To some extent, “he’s trying to draw a distinction between himself and the president, who’s going to the Olympics,” said Charles Freeman, a China scholar at the Center for Strategic and International Studies.



Sen. Obama, the presumptive Democratic presidential candidate, has spoken with the Dalai Lama twice in recent months, a campaign aide said. He talked by phone with the Dalai Lama in April, at the height of the Chinese government’s crackdown on Tibet, and met with him in Sen. Obama’s role on the Senate Foreign Relations Committee. Sen. Obama also has expressed a willingness to meet with the spiritual leader one-on-one.

 China‘s government strongly objects to foreign leaders meeting with the Dalai Lama, who Beijing insists wants to wrest Tibet from Chinese control. In the past year, Beijing has publicly lashed out at Canadian Prime Minister Stephen Harper and German Chancellor Angela Merkel for hosting him. When Mr. Bush met privately at the White House with the Dalai Lama in October, a Chinese government spokesman blasted the meeting as “gross interference in China’s internal affairs.”

 For his part, Mr. Bush tries to strike a delicate balance in his interactions with the Dalai Lama and with China more broadly. Mr. Bush has met three times with the Dalai Lama, but each time, the meeting has occurred in the presidential residence, not in the Oval Office — a distinction meant to signal to the Chinese that the Dalai Lama was being received as a spiritual leader rather than as a political one. Still, on the last visit, in October, Mr. Bush presented the Dalai Lama with the Congressional Gold Medal of Honor, the nation’s highest civilian award, in a ceremony at the Capitol.

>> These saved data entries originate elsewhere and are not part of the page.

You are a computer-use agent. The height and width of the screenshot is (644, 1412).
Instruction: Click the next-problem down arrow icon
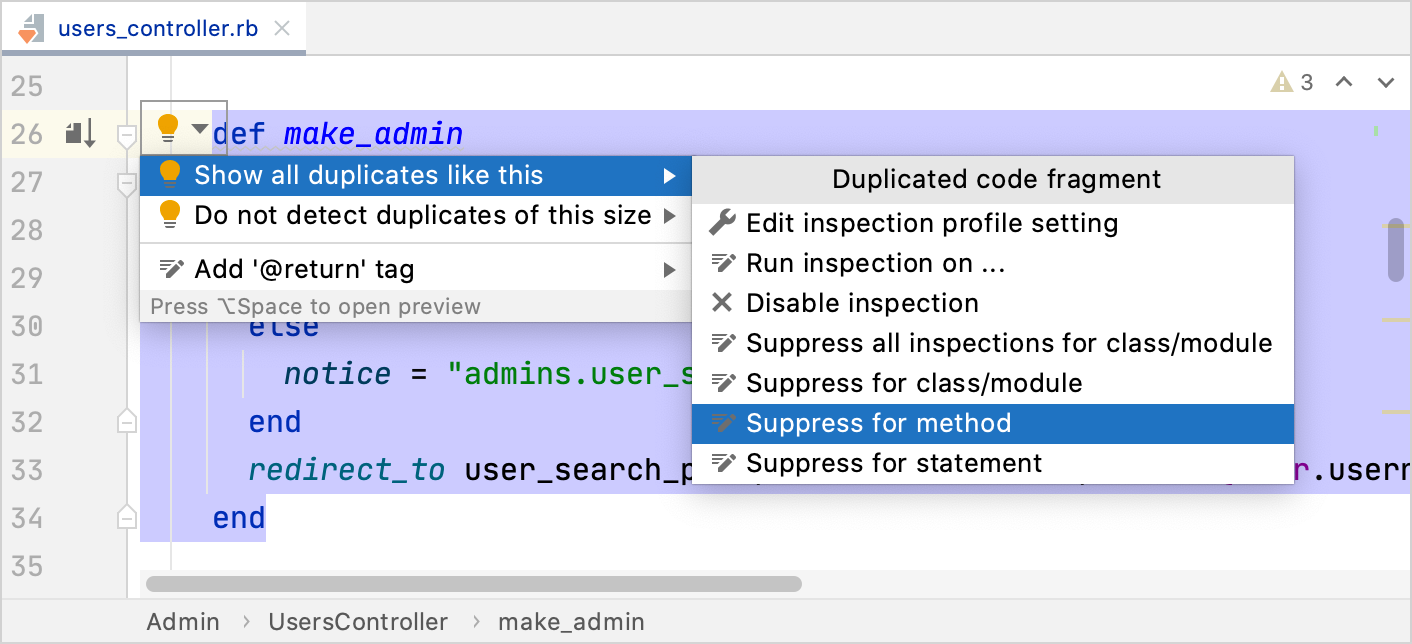coord(1386,82)
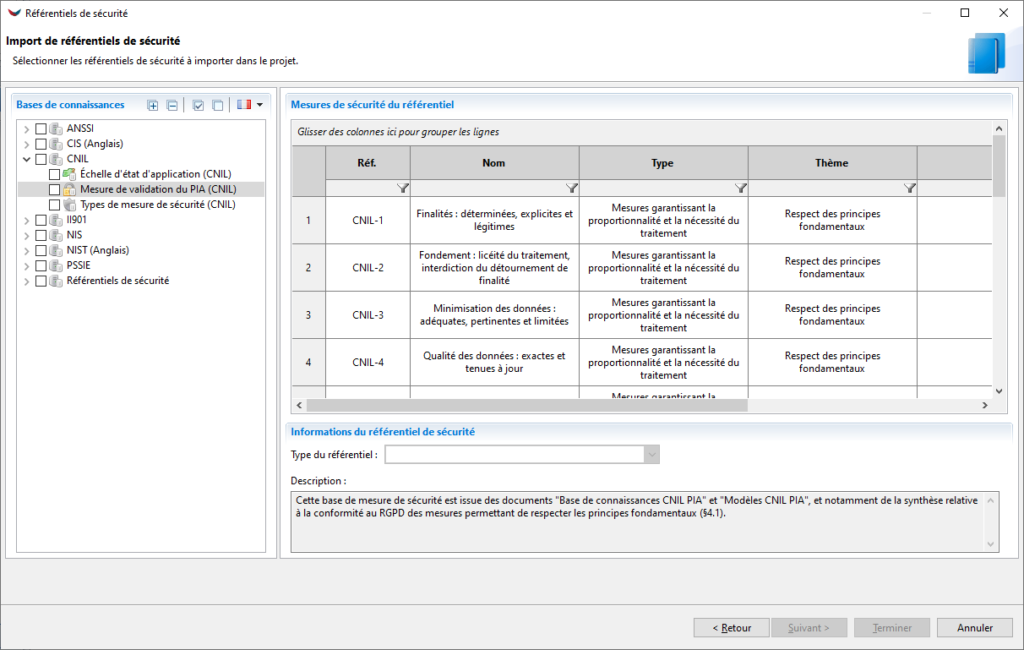Screen dimensions: 1024x650
Task: Click the Suivant button
Action: point(809,627)
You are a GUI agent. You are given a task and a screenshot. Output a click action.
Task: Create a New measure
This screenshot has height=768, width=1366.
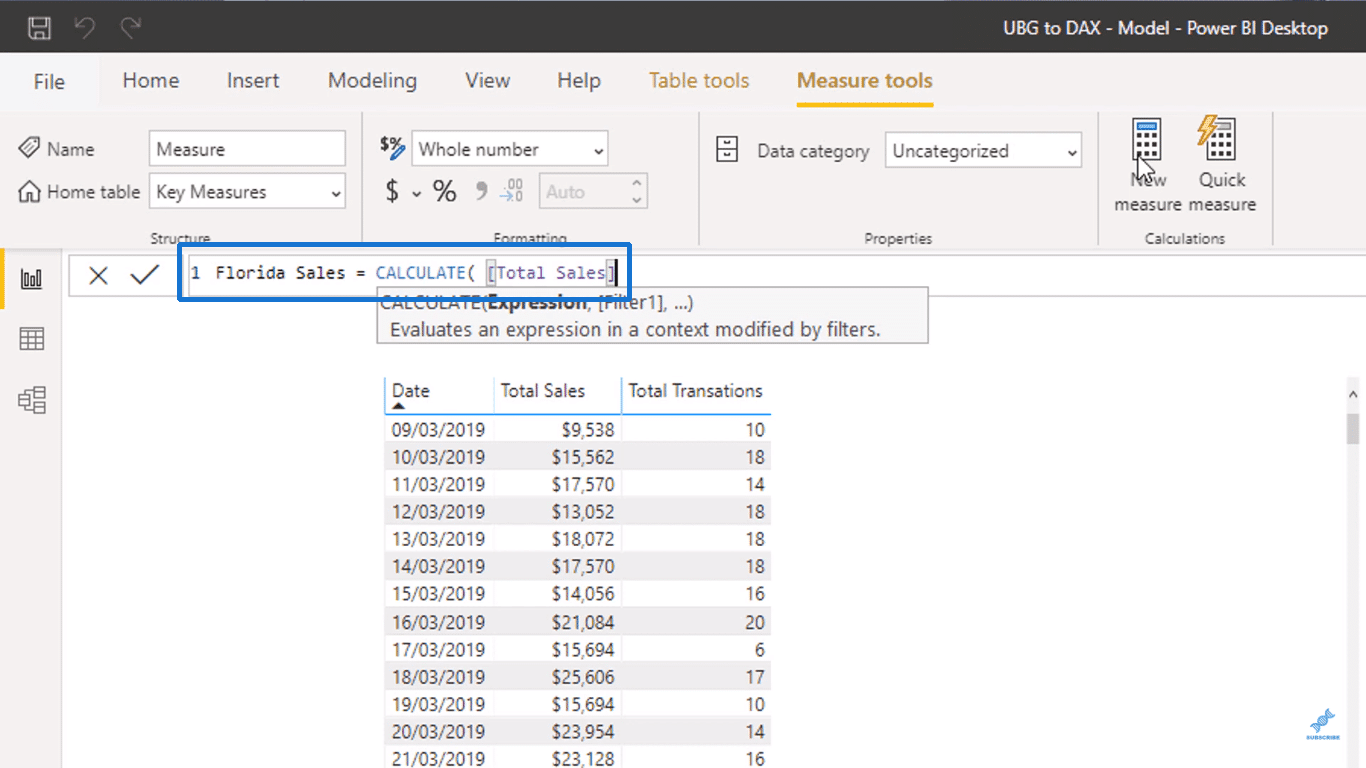(1147, 164)
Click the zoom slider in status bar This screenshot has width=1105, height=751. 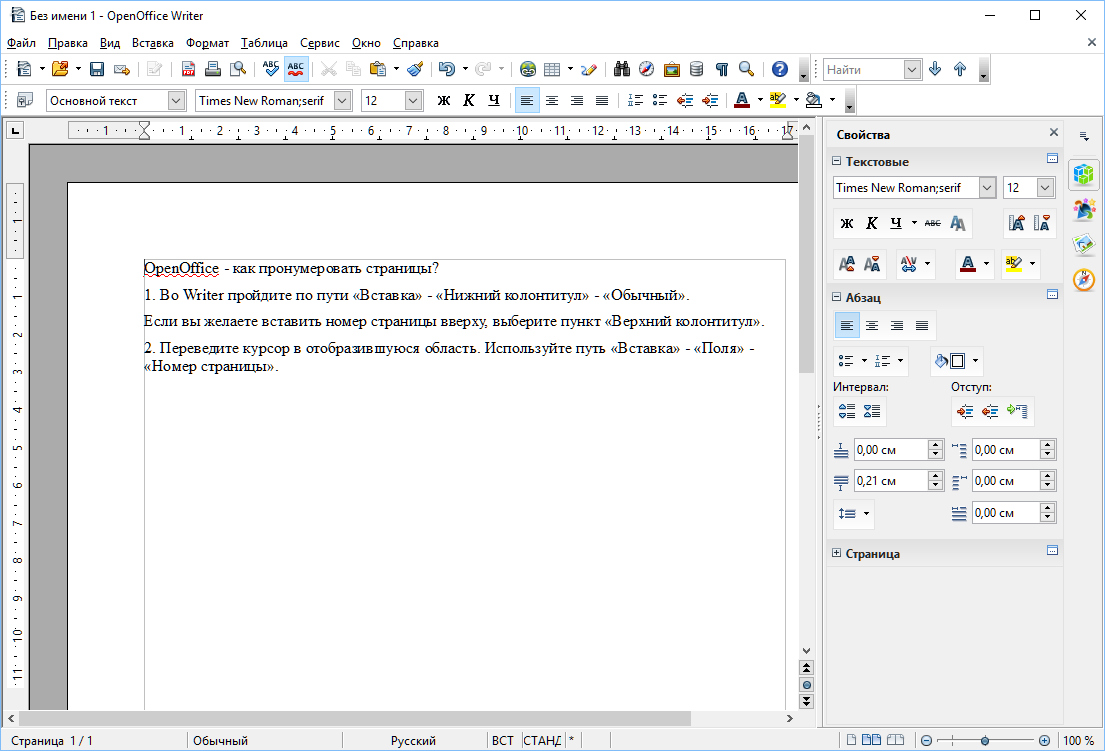985,741
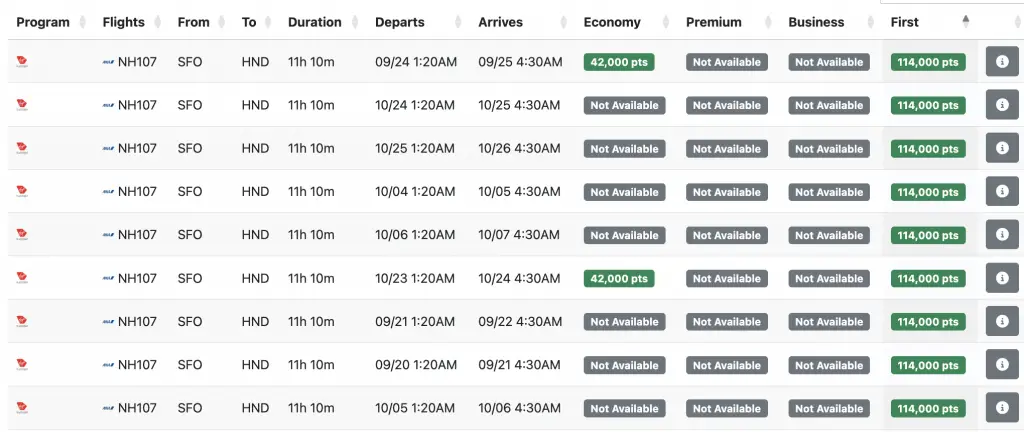Screen dimensions: 1024x432
Task: Select 42,000 pts Economy on 09/24 flight
Action: 619,62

 White House officials declined to comment on whether they thought Mr. McCain’s meeting was meant to distance the candidate from Mr. Bush or score political points off China.

 “As the Chinese tell us, any meetings on Tibet or with the Dalai Lama are a sensitive subject for them,” said White House spokesman Gordon Johndroe. But he added that “when the president meets with him, he meets with him because he’s a great spiritual leader, not a political figure.”

 John Ackerly, president of the International Campaign for Tibet, said Sen. McCain had requested the meeting months ago and that the Dalai Lama was looking for international support for his “efforts to engage the Chinese in a direct dialogue” on Tibetan autonomy. Talks earlier this summer were unsuccessful, and Mr. Ackerly said there were hopes for new talks after the Olympics.

 Mr. Ackerly said the Dalai Lama was concerned that the meeting not appear to be an endorsement and that the Dalai Lama has talked with Sens. Obama and Hillary Clinton.

 –Jay Solomon in Paris contributed to this article.